On US, AH is usually observed as being a hypoechoic mass with a clear boundary, and some cases have shown rich blood flow signals detected by CDFI [5, 22, 23]. On CT, most of the lesions have hypointensity or isointensity in plain scanning, with a CT value of 27–35 HU [12, 23, 24]. Contrast-enhanced CT scanning showed that most lesions had obvious heterogeneous enhancement in the arterial phase and persistent hyperenhancement in the venous phase [10, 25,26,27]. Especially in cystic and solid lesions, there is strong nodular enhancement in the periphery [22, 28, 29]. Similarly, our case also exhibited peripheral nodular enhancement and centripetal filling enhancement. Not be mentioned in other literature, in this case, the peak value of enhancement was very high, which was likely to vascular enhancement. As the tumour tissue was composed of a vascular lumen and proliferated vascular endothelial cells. So, we thought that this help to explain the phenomenon. On MRI, internal intensity was uneven, T1WI showed low intensity, T2WI showed iso- to high intensity, and DWI showed isointensity to high intensity [6, 9, 10, 20, 28, 30, 31]. The MRI enhancement patterns were similar to those of CT, as there was also obvious heterogeneous enhancement in the arterial phase and persistent hyperenhancement in the portal venous and delayed phases [6, 28, 30]. Similarly to the MRI findings of some previous studies, our case was well-defined, solitary and exhibited a solid lesion with a small cystic lesion, as well as obvious progressive enhancement.

Considering the differential diagnosis, the paraganglioma or other malignant tumours were considered as possible diagnoses. In this case, several characteristics, including, irregular morphology, clear borders, heterogeneous density and signal, and obvious enhancement, were similar to those of a large extraadrenal paraganglioma. Large extraadrenal paragangliomas are often accompanied by necrosis and haemorrhage, sometimes with increased fluid levels caused by the haemorrhage. Additionally, the paraganglioma has a rich blood supply, and thickened tumour vessels can be seen around the mass or in the solid components [32, 33]. Another differentiated tumour is angiosarcoma, which is rare and tends to be aggressive [34].

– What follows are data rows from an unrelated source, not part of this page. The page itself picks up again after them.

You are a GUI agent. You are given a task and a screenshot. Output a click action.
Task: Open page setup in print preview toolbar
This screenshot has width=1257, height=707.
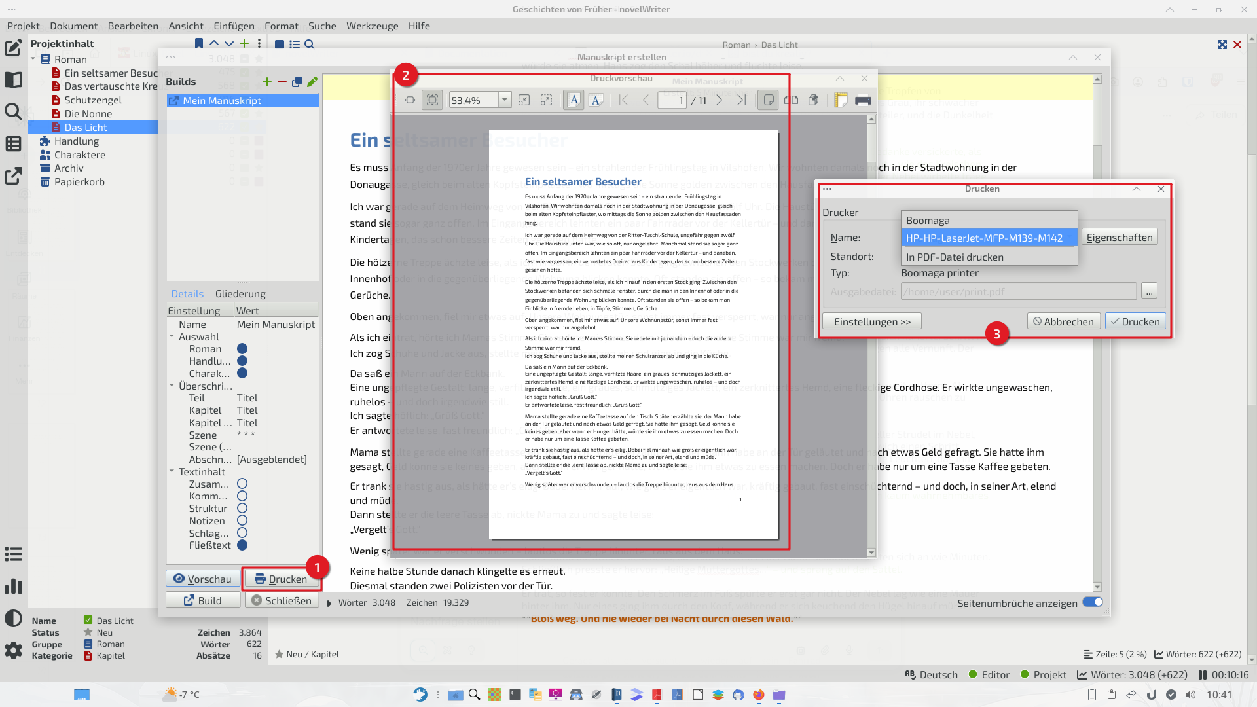click(x=841, y=100)
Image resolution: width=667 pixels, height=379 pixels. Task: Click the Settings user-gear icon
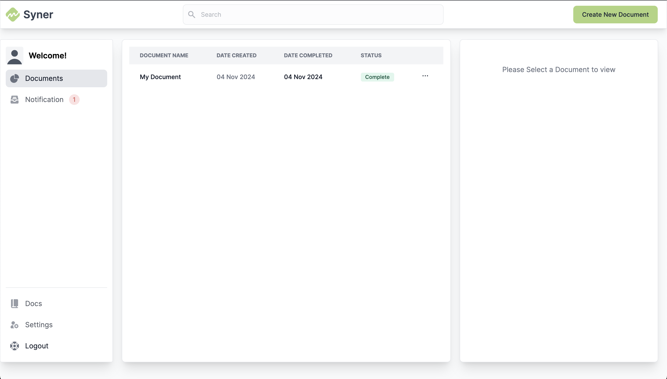[x=15, y=325]
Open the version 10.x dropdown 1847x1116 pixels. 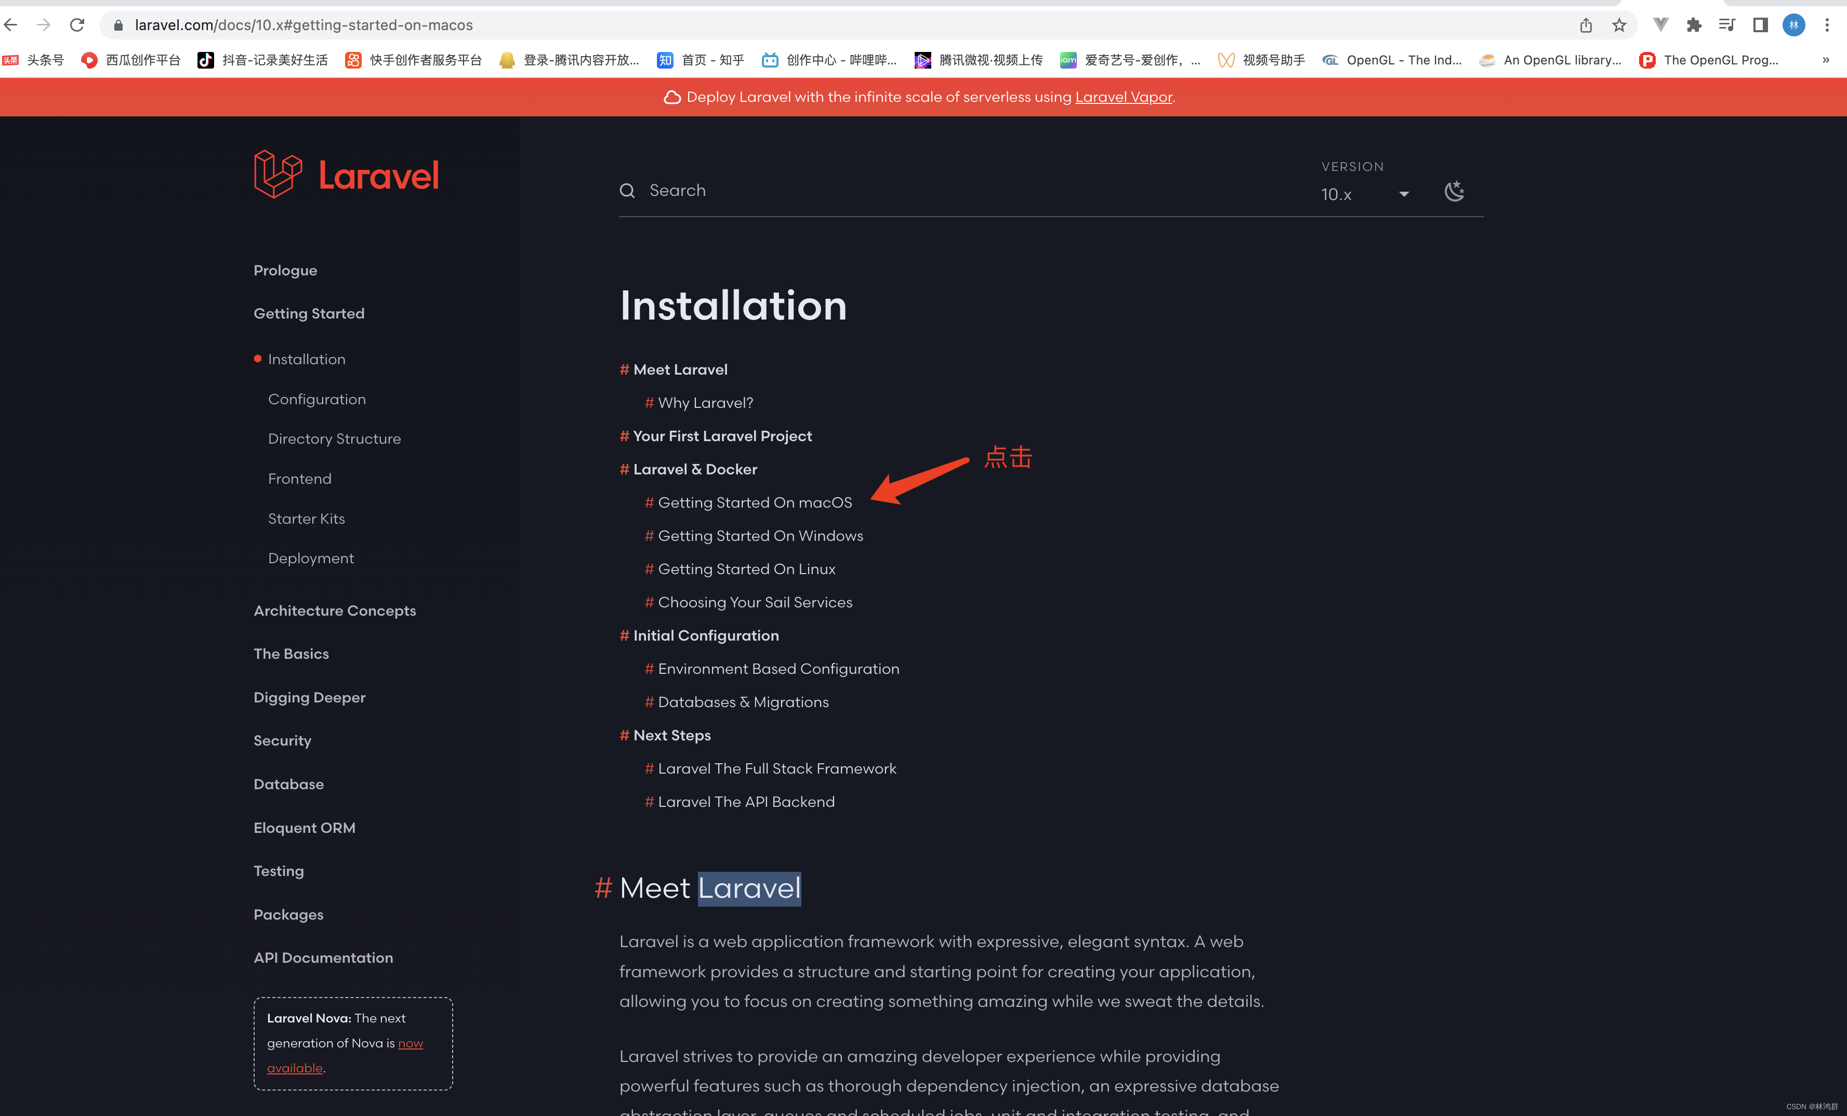1364,194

AH is a benign tumour, and no recurrence has been reported. To date, the patient presented in this report has been followed for 24 months and has remained disease free. In a number of AH cases, after an accurate core biopsy diagnosis, the patients did not receive further treatment, and follow-ups showed no progression of the disease [4, 7]. From Zhou's study of 10 cases [2], none of the patients have evidence of recurrence, metastasis, and death, further indicating the innocent nature of AH. As a result, patient with identifying this tumour ahead may be suitable for follow-up and excessive surgical treatment may be avoided.

AH is an extremely rare and benign vascular tumour that can involve a large variety of internal sites. Correct diagnoses via imaging remain difficult to produce. We suggest that the observation of “genitourinary tract related, well defined, hyperintensity or isointensity on T2WI, isointensity on DWI, and obvious progressive enhancement patterns likely to the vascular enhancement” may need to be alert to the possibility of AH and may prevent unnecessary surgery for patients with this diagnosis.